----- Entries supplied
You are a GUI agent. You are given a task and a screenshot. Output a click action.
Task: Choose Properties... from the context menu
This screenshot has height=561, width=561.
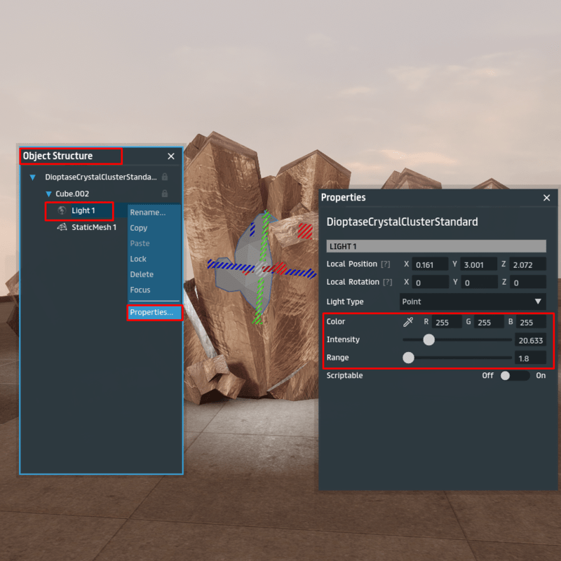(152, 312)
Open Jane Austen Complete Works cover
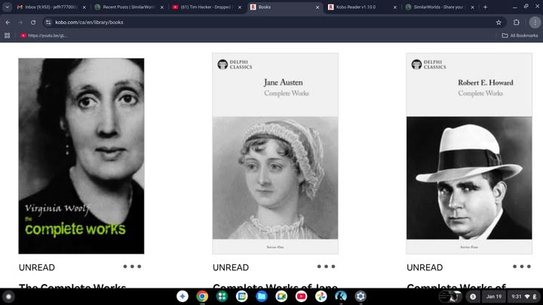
----------
◆ Required work
Reproduce, with no pictures, the lines from the one containing "Task: Choose Properties..." to the end of the records above, exactly and inclusively.

◆ Your response
Task: Choose Properties... from the context menu
This screenshot has height=561, width=561.
(152, 312)
Open Jane Austen Complete Works cover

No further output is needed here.